#### Dataset content

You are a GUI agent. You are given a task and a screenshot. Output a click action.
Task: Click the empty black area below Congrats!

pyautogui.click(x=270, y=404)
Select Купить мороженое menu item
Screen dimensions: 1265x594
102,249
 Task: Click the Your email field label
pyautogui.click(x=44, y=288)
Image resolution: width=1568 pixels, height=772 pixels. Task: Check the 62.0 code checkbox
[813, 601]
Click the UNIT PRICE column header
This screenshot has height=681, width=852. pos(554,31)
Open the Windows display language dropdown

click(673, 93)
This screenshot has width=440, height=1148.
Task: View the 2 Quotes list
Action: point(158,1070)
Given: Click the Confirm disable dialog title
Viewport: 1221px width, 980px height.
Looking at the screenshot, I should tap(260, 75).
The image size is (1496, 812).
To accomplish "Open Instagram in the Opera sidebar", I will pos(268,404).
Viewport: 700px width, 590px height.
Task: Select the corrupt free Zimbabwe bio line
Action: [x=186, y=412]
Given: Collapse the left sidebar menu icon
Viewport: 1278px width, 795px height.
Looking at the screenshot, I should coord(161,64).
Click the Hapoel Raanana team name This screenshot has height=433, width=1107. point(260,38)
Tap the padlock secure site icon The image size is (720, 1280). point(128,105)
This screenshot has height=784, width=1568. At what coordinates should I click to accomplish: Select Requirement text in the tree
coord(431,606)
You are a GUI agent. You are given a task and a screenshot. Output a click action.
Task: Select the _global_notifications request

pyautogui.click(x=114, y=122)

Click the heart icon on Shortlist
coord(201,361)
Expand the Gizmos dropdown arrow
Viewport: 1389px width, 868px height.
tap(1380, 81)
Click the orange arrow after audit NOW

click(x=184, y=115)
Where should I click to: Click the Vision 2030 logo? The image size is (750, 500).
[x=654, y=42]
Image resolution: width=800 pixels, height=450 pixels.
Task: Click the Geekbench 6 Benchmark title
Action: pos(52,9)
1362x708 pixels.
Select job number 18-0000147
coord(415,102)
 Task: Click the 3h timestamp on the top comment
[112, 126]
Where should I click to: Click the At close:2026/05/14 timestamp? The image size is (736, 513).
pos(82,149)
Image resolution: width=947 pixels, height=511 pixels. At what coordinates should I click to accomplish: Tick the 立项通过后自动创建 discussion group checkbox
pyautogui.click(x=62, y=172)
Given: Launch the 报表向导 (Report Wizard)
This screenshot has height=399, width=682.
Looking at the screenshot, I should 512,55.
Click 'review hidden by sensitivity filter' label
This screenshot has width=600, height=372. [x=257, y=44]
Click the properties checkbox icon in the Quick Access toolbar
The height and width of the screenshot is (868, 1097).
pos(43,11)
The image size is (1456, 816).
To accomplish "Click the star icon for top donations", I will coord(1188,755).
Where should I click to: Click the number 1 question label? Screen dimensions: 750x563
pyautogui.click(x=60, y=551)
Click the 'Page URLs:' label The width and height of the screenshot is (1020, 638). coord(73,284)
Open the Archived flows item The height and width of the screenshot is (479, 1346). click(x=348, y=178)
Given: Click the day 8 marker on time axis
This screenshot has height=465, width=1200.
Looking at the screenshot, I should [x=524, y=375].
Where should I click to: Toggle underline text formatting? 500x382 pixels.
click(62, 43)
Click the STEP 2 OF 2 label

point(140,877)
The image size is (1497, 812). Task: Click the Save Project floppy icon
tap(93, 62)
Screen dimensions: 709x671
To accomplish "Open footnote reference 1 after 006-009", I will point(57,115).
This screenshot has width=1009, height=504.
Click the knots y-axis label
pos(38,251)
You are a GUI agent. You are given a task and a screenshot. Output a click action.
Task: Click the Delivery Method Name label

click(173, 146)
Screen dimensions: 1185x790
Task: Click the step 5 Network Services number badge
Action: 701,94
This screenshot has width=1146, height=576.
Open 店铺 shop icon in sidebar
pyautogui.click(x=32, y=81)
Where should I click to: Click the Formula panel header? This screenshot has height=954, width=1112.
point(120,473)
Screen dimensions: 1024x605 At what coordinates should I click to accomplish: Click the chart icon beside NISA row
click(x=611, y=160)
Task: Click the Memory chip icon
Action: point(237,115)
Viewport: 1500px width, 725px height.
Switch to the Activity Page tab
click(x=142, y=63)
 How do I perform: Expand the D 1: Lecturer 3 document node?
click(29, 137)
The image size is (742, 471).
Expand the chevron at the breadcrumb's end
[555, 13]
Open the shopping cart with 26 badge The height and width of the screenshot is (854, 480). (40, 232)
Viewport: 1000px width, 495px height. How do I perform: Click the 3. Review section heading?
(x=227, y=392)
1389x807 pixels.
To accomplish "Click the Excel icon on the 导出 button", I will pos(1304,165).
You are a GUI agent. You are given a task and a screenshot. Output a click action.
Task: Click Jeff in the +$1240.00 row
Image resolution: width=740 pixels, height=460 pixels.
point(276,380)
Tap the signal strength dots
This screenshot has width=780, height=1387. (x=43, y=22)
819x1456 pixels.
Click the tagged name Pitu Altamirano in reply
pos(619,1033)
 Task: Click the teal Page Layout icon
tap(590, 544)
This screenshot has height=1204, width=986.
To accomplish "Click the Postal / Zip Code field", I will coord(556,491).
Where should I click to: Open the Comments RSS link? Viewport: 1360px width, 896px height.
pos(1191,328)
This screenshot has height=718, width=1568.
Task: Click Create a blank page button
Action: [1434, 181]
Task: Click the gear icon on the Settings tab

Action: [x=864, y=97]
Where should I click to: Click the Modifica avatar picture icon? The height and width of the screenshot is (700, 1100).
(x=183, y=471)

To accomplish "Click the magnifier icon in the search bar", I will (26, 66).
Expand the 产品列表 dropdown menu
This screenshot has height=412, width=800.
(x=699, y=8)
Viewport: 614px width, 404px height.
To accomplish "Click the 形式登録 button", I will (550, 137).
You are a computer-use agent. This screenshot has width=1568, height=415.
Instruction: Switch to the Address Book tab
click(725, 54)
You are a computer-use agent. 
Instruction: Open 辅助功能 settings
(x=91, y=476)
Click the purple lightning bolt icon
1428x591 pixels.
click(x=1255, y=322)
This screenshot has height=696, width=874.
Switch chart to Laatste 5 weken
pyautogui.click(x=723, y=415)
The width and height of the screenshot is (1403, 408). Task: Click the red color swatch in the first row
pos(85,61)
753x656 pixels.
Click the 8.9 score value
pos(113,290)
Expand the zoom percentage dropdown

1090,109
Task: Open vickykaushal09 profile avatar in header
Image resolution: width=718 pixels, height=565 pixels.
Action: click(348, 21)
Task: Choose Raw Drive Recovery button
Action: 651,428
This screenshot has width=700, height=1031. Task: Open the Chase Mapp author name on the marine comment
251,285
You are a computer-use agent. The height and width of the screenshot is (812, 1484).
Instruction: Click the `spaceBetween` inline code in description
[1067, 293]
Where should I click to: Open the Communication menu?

########

Exercise objective => Repeat all the lines above, keeping them exactly as they are.

Written solution =>
You are a GUI agent. You are given a task and a screenshot. Output a click action.
Task: Click the empty black area below Congrats!

pyautogui.click(x=270, y=404)
Select Купить мороженое menu item
Screen dimensions: 1265x594
102,249
 Task: Click the Your email field label
pyautogui.click(x=44, y=288)
Image resolution: width=1568 pixels, height=772 pixels. Task: Check the 62.0 code checkbox
[813, 601]
Click the UNIT PRICE column header
This screenshot has height=681, width=852. pos(554,31)
Open the Windows display language dropdown

click(673, 93)
This screenshot has width=440, height=1148.
Task: View the 2 Quotes list
Action: point(158,1070)
Given: Click the Confirm disable dialog title
Viewport: 1221px width, 980px height.
Looking at the screenshot, I should tap(260, 75).
The image size is (1496, 812).
To accomplish "Open Instagram in the Opera sidebar", I will pos(268,404).
Viewport: 700px width, 590px height.
Task: Select the corrupt free Zimbabwe bio line
Action: [x=186, y=412]
Given: Collapse the left sidebar menu icon
Viewport: 1278px width, 795px height.
Looking at the screenshot, I should coord(161,64).
Click the Hapoel Raanana team name This screenshot has height=433, width=1107. point(260,38)
Tap the padlock secure site icon The image size is (720, 1280). point(128,105)
This screenshot has height=784, width=1568. At what coordinates should I click to accomplish: Select Requirement text in the tree
coord(431,606)
You are a GUI agent. You are given a task and a screenshot. Output a click action.
Task: Select the _global_notifications request

pyautogui.click(x=114, y=122)

Click the heart icon on Shortlist
coord(201,361)
Expand the Gizmos dropdown arrow
Viewport: 1389px width, 868px height.
tap(1380, 81)
Click the orange arrow after audit NOW

click(x=184, y=115)
Where should I click to: Click the Vision 2030 logo? The image size is (750, 500).
[x=654, y=42]
Image resolution: width=800 pixels, height=450 pixels.
Task: Click the Geekbench 6 Benchmark title
Action: pos(52,9)
1362x708 pixels.
Select job number 18-0000147
coord(415,102)
 Task: Click the 3h timestamp on the top comment
[112, 126]
Where should I click to: Click the At close:2026/05/14 timestamp? The image size is (736, 513).
pos(82,149)
Image resolution: width=947 pixels, height=511 pixels. At what coordinates should I click to accomplish: Tick the 立项通过后自动创建 discussion group checkbox
pyautogui.click(x=62, y=172)
Given: Launch the 报表向导 (Report Wizard)
This screenshot has height=399, width=682.
Looking at the screenshot, I should 512,55.
Click 'review hidden by sensitivity filter' label
This screenshot has width=600, height=372. [x=257, y=44]
Click the properties checkbox icon in the Quick Access toolbar
The height and width of the screenshot is (868, 1097).
pos(43,11)
The image size is (1456, 816).
To accomplish "Click the star icon for top donations", I will coord(1188,755).
Where should I click to: Click the number 1 question label? Screen dimensions: 750x563
pyautogui.click(x=60, y=551)
Click the 'Page URLs:' label The width and height of the screenshot is (1020, 638). coord(73,284)
Open the Archived flows item The height and width of the screenshot is (479, 1346). click(x=348, y=178)
Given: Click the day 8 marker on time axis
This screenshot has height=465, width=1200.
Looking at the screenshot, I should [x=524, y=375].
Where should I click to: Toggle underline text formatting? 500x382 pixels.
click(62, 43)
Click the STEP 2 OF 2 label

point(140,877)
The image size is (1497, 812). Task: Click the Save Project floppy icon
tap(93, 62)
Screen dimensions: 709x671
To accomplish "Open footnote reference 1 after 006-009", I will point(57,115).
This screenshot has width=1009, height=504.
Click the knots y-axis label
pos(38,251)
You are a GUI agent. You are given a task and a screenshot. Output a click action.
Task: Click the Delivery Method Name label

click(173, 146)
Screen dimensions: 1185x790
Task: Click the step 5 Network Services number badge
Action: 701,94
This screenshot has width=1146, height=576.
Open 店铺 shop icon in sidebar
pyautogui.click(x=32, y=81)
Where should I click to: Click the Formula panel header? This screenshot has height=954, width=1112.
point(120,473)
Screen dimensions: 1024x605 At what coordinates should I click to accomplish: Click the chart icon beside NISA row
click(x=611, y=160)
Task: Click the Memory chip icon
Action: point(237,115)
Viewport: 1500px width, 725px height.
Switch to the Activity Page tab
click(x=142, y=63)
 How do I perform: Expand the D 1: Lecturer 3 document node?
click(29, 137)
The image size is (742, 471).
Expand the chevron at the breadcrumb's end
[555, 13]
Open the shopping cart with 26 badge The height and width of the screenshot is (854, 480). (40, 232)
Viewport: 1000px width, 495px height. How do I perform: Click the 3. Review section heading?
(x=227, y=392)
1389x807 pixels.
To accomplish "Click the Excel icon on the 导出 button", I will pos(1304,165).
You are a GUI agent. You are given a task and a screenshot. Output a click action.
Task: Click Jeff in the +$1240.00 row
Image resolution: width=740 pixels, height=460 pixels.
point(276,380)
Tap the signal strength dots
This screenshot has width=780, height=1387. (x=43, y=22)
819x1456 pixels.
Click the tagged name Pitu Altamirano in reply
pos(619,1033)
 Task: Click the teal Page Layout icon
tap(590, 544)
This screenshot has height=1204, width=986.
To accomplish "Click the Postal / Zip Code field", I will coord(556,491).
Where should I click to: Open the Comments RSS link? Viewport: 1360px width, 896px height.
pos(1191,328)
This screenshot has height=718, width=1568.
Task: Click Create a blank page button
Action: [1434, 181]
Task: Click the gear icon on the Settings tab

Action: [x=864, y=97]
Where should I click to: Click the Modifica avatar picture icon? The height and width of the screenshot is (700, 1100).
(x=183, y=471)

To accomplish "Click the magnifier icon in the search bar", I will (26, 66).
Expand the 产品列表 dropdown menu
This screenshot has height=412, width=800.
(x=699, y=8)
Viewport: 614px width, 404px height.
To accomplish "Click the 形式登録 button", I will (550, 137).
You are a computer-use agent. This screenshot has width=1568, height=415.
Instruction: Switch to the Address Book tab
click(725, 54)
You are a computer-use agent. 
Instruction: Open 辅助功能 settings
(x=91, y=476)
Click the purple lightning bolt icon
1428x591 pixels.
click(x=1255, y=322)
This screenshot has height=696, width=874.
Switch chart to Laatste 5 weken
pyautogui.click(x=723, y=415)
The width and height of the screenshot is (1403, 408). Task: Click the red color swatch in the first row
pos(85,61)
753x656 pixels.
Click the 8.9 score value
pos(113,290)
Expand the zoom percentage dropdown

1090,109
Task: Open vickykaushal09 profile avatar in header
Image resolution: width=718 pixels, height=565 pixels.
Action: click(348, 21)
Task: Choose Raw Drive Recovery button
Action: 651,428
This screenshot has width=700, height=1031. Task: Open the Chase Mapp author name on the marine comment
251,285
You are a computer-use agent. The height and width of the screenshot is (812, 1484).
Instruction: Click the `spaceBetween` inline code in description
[1067, 293]
Where should I click to: Open the Communication menu?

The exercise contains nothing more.